■ SET PROBLEM:
Rewrite the records below, changing every "GUI agent" to "screen agent" and leaving all other text unchanged.

Records
---
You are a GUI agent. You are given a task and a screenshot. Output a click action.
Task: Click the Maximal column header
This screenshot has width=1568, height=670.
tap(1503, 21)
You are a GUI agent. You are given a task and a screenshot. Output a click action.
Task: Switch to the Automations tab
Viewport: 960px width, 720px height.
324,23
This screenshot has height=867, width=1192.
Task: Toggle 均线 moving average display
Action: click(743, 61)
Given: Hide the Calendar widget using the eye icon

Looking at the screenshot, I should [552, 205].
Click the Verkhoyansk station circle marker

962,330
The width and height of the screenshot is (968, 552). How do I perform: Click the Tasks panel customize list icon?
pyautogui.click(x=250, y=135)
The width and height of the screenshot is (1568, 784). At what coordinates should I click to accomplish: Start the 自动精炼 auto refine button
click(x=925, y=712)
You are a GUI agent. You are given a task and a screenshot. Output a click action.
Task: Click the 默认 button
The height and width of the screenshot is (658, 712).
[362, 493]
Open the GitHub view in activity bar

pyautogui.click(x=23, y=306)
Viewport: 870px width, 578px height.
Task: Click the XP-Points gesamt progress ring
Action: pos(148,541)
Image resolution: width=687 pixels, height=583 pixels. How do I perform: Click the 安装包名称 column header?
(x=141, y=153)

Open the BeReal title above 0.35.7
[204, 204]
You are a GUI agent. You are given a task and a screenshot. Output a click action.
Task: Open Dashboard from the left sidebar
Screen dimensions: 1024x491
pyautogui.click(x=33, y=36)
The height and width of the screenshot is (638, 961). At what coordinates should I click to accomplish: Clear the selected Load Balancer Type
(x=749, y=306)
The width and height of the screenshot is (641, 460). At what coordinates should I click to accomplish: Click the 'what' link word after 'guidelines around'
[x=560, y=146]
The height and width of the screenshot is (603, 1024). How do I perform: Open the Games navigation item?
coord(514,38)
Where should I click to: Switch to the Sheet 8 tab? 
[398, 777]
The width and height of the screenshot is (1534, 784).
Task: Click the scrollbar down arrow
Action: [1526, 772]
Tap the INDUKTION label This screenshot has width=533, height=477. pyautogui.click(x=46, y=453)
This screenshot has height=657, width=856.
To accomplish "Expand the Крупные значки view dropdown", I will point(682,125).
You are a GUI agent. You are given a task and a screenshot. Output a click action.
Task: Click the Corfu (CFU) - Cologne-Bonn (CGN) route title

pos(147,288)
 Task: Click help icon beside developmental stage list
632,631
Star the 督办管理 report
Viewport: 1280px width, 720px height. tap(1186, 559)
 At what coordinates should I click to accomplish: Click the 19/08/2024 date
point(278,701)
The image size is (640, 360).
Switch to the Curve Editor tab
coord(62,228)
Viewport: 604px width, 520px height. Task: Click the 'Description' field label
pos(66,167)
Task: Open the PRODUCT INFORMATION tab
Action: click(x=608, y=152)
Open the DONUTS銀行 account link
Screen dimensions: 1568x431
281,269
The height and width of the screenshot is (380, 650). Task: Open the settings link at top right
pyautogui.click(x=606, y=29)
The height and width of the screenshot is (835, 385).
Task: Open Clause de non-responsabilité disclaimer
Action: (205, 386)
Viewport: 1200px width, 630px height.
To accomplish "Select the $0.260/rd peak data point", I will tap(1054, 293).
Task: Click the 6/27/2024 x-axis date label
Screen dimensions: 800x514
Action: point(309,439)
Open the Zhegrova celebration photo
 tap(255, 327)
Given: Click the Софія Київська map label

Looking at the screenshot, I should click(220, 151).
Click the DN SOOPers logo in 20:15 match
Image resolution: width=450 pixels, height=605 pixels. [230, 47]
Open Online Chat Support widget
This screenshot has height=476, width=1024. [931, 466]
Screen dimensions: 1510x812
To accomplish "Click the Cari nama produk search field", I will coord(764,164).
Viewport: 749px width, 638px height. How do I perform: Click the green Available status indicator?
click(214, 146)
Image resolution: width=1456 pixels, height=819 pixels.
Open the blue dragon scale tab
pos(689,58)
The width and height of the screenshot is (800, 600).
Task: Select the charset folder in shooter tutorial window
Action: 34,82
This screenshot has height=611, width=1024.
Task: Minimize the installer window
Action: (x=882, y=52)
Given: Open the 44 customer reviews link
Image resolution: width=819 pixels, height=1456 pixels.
---
■ COMPLETE ANSWER:
You are a screen agent. You are given a task and a screenshot. Output a click action.
Task: Click the Maximal column header
This screenshot has width=1568, height=670.
tap(1503, 21)
You are a screen agent. You are given a task and a screenshot. Output a click action.
Task: Switch to the Automations tab
Viewport: 960px width, 720px height.
324,23
This screenshot has height=867, width=1192.
Task: Toggle 均线 moving average display
Action: click(743, 61)
Given: Hide the Calendar widget using the eye icon

Looking at the screenshot, I should [552, 205].
Click the Verkhoyansk station circle marker

962,330
The width and height of the screenshot is (968, 552). How do I perform: Click the Tasks panel customize list icon?
pyautogui.click(x=250, y=135)
The width and height of the screenshot is (1568, 784). At what coordinates should I click to accomplish: Start the 自动精炼 auto refine button
click(x=925, y=712)
You are a screen agent. You are given a task and a screenshot. Output a click action.
Task: Click the 默认 button
The height and width of the screenshot is (658, 712).
[362, 493]
Open the GitHub view in activity bar

pyautogui.click(x=23, y=306)
Viewport: 870px width, 578px height.
Task: Click the XP-Points gesamt progress ring
Action: pos(148,541)
Image resolution: width=687 pixels, height=583 pixels. How do I perform: Click the 安装包名称 column header?
(x=141, y=153)

Open the BeReal title above 0.35.7
[204, 204]
You are a screen agent. You are given a task and a screenshot. Output a click action.
Task: Open Dashboard from the left sidebar
Screen dimensions: 1024x491
pyautogui.click(x=33, y=36)
The height and width of the screenshot is (638, 961). At what coordinates should I click to accomplish: Clear the selected Load Balancer Type
(x=749, y=306)
The width and height of the screenshot is (641, 460). At what coordinates should I click to accomplish: Click the 'what' link word after 'guidelines around'
[x=560, y=146]
The height and width of the screenshot is (603, 1024). How do I perform: Open the Games navigation item?
coord(514,38)
Where should I click to: Switch to the Sheet 8 tab? 
[398, 777]
The width and height of the screenshot is (1534, 784).
Task: Click the scrollbar down arrow
Action: [1526, 772]
Tap the INDUKTION label This screenshot has width=533, height=477. pyautogui.click(x=46, y=453)
This screenshot has height=657, width=856.
To accomplish "Expand the Крупные значки view dropdown", I will point(682,125).
You are a screen agent. You are given a task and a screenshot. Output a click action.
Task: Click the Corfu (CFU) - Cologne-Bonn (CGN) route title

pos(147,288)
 Task: Click help icon beside developmental stage list
632,631
Star the 督办管理 report
Viewport: 1280px width, 720px height. tap(1186, 559)
 At what coordinates should I click to accomplish: Click the 19/08/2024 date
point(278,701)
The image size is (640, 360).
Switch to the Curve Editor tab
coord(62,228)
Viewport: 604px width, 520px height. Task: Click the 'Description' field label
pos(66,167)
Task: Open the PRODUCT INFORMATION tab
Action: click(x=608, y=152)
Open the DONUTS銀行 account link
Screen dimensions: 1568x431
281,269
The height and width of the screenshot is (380, 650). Task: Open the settings link at top right
pyautogui.click(x=606, y=29)
The height and width of the screenshot is (835, 385).
Task: Open Clause de non-responsabilité disclaimer
Action: (205, 386)
Viewport: 1200px width, 630px height.
To accomplish "Select the $0.260/rd peak data point", I will tap(1054, 293).
Task: Click the 6/27/2024 x-axis date label
Screen dimensions: 800x514
Action: point(309,439)
Open the Zhegrova celebration photo
 tap(255, 327)
Given: Click the Софія Київська map label

Looking at the screenshot, I should click(220, 151).
Click the DN SOOPers logo in 20:15 match
Image resolution: width=450 pixels, height=605 pixels. [230, 47]
Open Online Chat Support widget
This screenshot has height=476, width=1024. [931, 466]
Screen dimensions: 1510x812
To accomplish "Click the Cari nama produk search field", I will coord(764,164).
Viewport: 749px width, 638px height. How do I perform: Click the green Available status indicator?
click(214, 146)
Image resolution: width=1456 pixels, height=819 pixels.
Open the blue dragon scale tab
pos(689,58)
The width and height of the screenshot is (800, 600).
Task: Select the charset folder in shooter tutorial window
Action: 34,82
This screenshot has height=611, width=1024.
Task: Minimize the installer window
Action: (x=882, y=52)
Given: Open the 44 customer reviews link
Image resolution: width=819 pixels, height=1456 pixels.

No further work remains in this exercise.